_EXERCISE BRIEF_. Reproduce the records below; each should match the original exactly.

_DATA FOR THIS TASK_.
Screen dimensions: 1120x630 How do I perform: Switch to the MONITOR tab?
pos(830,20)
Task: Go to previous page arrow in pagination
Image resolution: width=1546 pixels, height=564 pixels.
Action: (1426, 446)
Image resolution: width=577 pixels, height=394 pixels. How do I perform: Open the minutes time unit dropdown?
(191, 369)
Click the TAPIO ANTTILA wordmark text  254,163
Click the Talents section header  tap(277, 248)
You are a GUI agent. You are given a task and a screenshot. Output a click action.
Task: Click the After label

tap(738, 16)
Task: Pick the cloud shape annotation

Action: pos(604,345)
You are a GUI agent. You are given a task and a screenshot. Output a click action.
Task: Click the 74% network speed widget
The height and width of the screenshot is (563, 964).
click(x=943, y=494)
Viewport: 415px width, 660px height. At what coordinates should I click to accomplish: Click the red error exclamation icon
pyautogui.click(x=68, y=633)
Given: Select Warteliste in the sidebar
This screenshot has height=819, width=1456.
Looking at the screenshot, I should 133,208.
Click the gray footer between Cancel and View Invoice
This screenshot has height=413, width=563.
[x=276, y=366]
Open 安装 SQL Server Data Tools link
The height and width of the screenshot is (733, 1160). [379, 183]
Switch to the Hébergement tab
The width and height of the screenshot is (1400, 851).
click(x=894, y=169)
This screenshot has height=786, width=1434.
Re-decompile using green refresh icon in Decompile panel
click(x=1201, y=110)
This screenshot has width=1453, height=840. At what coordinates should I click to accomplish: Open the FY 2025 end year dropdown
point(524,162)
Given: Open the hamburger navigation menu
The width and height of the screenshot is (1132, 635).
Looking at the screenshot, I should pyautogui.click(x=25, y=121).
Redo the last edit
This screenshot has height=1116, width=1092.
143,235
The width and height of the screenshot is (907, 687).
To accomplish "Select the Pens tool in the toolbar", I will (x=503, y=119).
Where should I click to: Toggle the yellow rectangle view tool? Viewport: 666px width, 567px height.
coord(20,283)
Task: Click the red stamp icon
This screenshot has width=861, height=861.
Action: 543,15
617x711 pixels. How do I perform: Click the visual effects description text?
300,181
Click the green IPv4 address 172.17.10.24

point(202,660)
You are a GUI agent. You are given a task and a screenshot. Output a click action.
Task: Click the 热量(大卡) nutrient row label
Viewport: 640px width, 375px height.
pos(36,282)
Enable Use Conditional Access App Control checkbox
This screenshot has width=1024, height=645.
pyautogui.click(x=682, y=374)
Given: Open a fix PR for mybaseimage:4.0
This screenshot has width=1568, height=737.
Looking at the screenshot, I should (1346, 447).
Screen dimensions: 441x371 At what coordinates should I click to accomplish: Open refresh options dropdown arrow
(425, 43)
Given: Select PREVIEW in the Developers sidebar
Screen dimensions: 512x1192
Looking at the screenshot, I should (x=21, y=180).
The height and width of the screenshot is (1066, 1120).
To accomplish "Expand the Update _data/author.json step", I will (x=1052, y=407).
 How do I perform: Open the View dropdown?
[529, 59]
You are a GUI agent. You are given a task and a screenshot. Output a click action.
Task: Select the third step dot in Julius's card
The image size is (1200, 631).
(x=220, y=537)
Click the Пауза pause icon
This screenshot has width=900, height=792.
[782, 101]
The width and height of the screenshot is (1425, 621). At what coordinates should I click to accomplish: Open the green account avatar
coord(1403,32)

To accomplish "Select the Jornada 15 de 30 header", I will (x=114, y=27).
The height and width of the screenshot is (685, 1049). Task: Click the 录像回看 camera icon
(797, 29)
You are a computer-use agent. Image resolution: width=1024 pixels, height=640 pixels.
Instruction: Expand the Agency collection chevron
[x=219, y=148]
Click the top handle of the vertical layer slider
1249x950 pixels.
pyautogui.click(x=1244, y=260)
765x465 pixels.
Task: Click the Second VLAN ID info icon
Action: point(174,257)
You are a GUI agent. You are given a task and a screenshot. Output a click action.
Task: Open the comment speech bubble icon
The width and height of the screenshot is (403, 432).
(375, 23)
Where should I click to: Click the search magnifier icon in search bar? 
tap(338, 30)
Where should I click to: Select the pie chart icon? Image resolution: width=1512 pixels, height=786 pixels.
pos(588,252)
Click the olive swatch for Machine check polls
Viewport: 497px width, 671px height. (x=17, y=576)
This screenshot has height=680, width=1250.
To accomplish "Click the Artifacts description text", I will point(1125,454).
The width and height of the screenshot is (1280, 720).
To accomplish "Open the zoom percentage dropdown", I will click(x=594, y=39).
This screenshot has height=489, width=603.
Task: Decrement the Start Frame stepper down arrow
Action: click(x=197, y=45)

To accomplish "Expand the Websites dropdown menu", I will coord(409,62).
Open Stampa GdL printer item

_TASK RESULT_.
Screen dimensions: 1120x630 How do I perform: Switch to the MONITOR tab?
pos(830,20)
Task: Go to previous page arrow in pagination
Image resolution: width=1546 pixels, height=564 pixels.
Action: (1426, 446)
Image resolution: width=577 pixels, height=394 pixels. How do I perform: Open the minutes time unit dropdown?
(191, 369)
Click the TAPIO ANTTILA wordmark text  254,163
Click the Talents section header  tap(277, 248)
You are a GUI agent. You are given a task and a screenshot. Output a click action.
Task: Click the After label

tap(738, 16)
Task: Pick the cloud shape annotation

Action: pos(604,345)
You are a GUI agent. You are given a task and a screenshot. Output a click action.
Task: Click the 74% network speed widget
The height and width of the screenshot is (563, 964).
click(x=943, y=494)
Viewport: 415px width, 660px height. At what coordinates should I click to accomplish: Click the red error exclamation icon
pyautogui.click(x=68, y=633)
Given: Select Warteliste in the sidebar
This screenshot has height=819, width=1456.
Looking at the screenshot, I should 133,208.
Click the gray footer between Cancel and View Invoice
This screenshot has height=413, width=563.
[x=276, y=366]
Open 安装 SQL Server Data Tools link
The height and width of the screenshot is (733, 1160). [379, 183]
Switch to the Hébergement tab
The width and height of the screenshot is (1400, 851).
click(x=894, y=169)
This screenshot has height=786, width=1434.
Re-decompile using green refresh icon in Decompile panel
click(x=1201, y=110)
This screenshot has width=1453, height=840. At what coordinates should I click to accomplish: Open the FY 2025 end year dropdown
point(524,162)
Given: Open the hamburger navigation menu
The width and height of the screenshot is (1132, 635).
Looking at the screenshot, I should pyautogui.click(x=25, y=121).
Redo the last edit
This screenshot has height=1116, width=1092.
143,235
The width and height of the screenshot is (907, 687).
To accomplish "Select the Pens tool in the toolbar", I will (x=503, y=119).
Where should I click to: Toggle the yellow rectangle view tool? Viewport: 666px width, 567px height.
coord(20,283)
Task: Click the red stamp icon
This screenshot has width=861, height=861.
Action: 543,15
617x711 pixels. How do I perform: Click the visual effects description text?
300,181
Click the green IPv4 address 172.17.10.24

point(202,660)
You are a GUI agent. You are given a task and a screenshot. Output a click action.
Task: Click the 热量(大卡) nutrient row label
Viewport: 640px width, 375px height.
pos(36,282)
Enable Use Conditional Access App Control checkbox
This screenshot has width=1024, height=645.
pyautogui.click(x=682, y=374)
Given: Open a fix PR for mybaseimage:4.0
This screenshot has width=1568, height=737.
Looking at the screenshot, I should (1346, 447).
Screen dimensions: 441x371 At what coordinates should I click to accomplish: Open refresh options dropdown arrow
(425, 43)
Given: Select PREVIEW in the Developers sidebar
Screen dimensions: 512x1192
Looking at the screenshot, I should (x=21, y=180).
The height and width of the screenshot is (1066, 1120).
To accomplish "Expand the Update _data/author.json step", I will (x=1052, y=407).
 How do I perform: Open the View dropdown?
[529, 59]
You are a GUI agent. You are given a task and a screenshot. Output a click action.
Task: Select the third step dot in Julius's card
The image size is (1200, 631).
(x=220, y=537)
Click the Пауза pause icon
This screenshot has width=900, height=792.
[782, 101]
The width and height of the screenshot is (1425, 621). At what coordinates should I click to accomplish: Open the green account avatar
coord(1403,32)

To accomplish "Select the Jornada 15 de 30 header", I will (x=114, y=27).
The height and width of the screenshot is (685, 1049). Task: Click the 录像回看 camera icon
(797, 29)
You are a computer-use agent. Image resolution: width=1024 pixels, height=640 pixels.
Instruction: Expand the Agency collection chevron
[x=219, y=148]
Click the top handle of the vertical layer slider
1249x950 pixels.
pyautogui.click(x=1244, y=260)
765x465 pixels.
Task: Click the Second VLAN ID info icon
Action: point(174,257)
You are a GUI agent. You are given a task and a screenshot. Output a click action.
Task: Open the comment speech bubble icon
The width and height of the screenshot is (403, 432).
(375, 23)
Where should I click to: Click the search magnifier icon in search bar? 
tap(338, 30)
Where should I click to: Select the pie chart icon? Image resolution: width=1512 pixels, height=786 pixels.
pos(588,252)
Click the olive swatch for Machine check polls
Viewport: 497px width, 671px height. (x=17, y=576)
This screenshot has height=680, width=1250.
To accomplish "Click the Artifacts description text", I will point(1125,454).
The width and height of the screenshot is (1280, 720).
To accomplish "Open the zoom percentage dropdown", I will click(x=594, y=39).
This screenshot has height=489, width=603.
Task: Decrement the Start Frame stepper down arrow
Action: click(x=197, y=45)

To accomplish "Expand the Websites dropdown menu", I will coord(409,62).
Open Stampa GdL printer item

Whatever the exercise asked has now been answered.